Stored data
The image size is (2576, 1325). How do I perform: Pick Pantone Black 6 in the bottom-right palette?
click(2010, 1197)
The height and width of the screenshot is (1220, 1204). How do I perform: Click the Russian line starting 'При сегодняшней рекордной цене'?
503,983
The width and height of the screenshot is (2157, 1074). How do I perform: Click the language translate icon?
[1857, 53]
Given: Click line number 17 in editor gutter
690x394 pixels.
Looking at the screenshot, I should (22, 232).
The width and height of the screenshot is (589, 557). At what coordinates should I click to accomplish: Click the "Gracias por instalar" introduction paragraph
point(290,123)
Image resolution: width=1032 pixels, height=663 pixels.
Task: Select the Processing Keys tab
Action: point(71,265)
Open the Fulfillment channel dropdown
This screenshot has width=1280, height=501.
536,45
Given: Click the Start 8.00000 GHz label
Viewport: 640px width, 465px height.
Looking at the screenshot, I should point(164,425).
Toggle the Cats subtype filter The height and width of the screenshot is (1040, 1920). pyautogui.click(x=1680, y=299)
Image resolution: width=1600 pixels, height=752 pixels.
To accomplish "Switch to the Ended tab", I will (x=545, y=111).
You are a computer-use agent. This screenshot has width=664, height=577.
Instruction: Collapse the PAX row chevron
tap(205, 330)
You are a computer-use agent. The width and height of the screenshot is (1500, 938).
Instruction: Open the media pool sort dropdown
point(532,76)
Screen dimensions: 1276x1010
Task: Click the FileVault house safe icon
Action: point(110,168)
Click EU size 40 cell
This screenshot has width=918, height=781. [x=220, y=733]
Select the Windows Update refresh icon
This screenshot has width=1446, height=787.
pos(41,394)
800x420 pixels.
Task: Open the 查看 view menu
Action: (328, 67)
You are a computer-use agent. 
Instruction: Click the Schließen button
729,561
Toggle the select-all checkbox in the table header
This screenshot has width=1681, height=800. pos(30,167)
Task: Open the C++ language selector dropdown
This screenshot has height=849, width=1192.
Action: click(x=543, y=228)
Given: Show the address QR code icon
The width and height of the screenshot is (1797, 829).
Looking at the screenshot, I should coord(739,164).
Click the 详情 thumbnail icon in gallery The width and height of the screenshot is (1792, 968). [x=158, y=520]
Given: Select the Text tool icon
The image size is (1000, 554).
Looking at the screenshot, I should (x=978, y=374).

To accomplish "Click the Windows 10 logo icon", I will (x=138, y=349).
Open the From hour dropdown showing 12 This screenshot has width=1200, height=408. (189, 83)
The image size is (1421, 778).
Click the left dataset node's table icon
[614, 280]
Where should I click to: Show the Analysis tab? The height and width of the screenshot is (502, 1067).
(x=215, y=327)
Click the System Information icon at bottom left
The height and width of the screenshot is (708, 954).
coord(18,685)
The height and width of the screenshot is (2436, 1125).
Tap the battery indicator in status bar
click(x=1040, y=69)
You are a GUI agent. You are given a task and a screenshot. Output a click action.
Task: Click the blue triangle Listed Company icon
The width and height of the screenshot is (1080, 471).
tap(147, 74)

● What is expected
Scan the entries above. Copy each line that has the string "agent".

● Answer to this task
You are a computer-use agent. This screenshot has width=664, height=577.
You are a computer-use agent. The width and height of the screenshot is (1500, 938).
You are a computer-use agent. 
You are a GUI agent. You are given a task and a screenshot. Output a click action.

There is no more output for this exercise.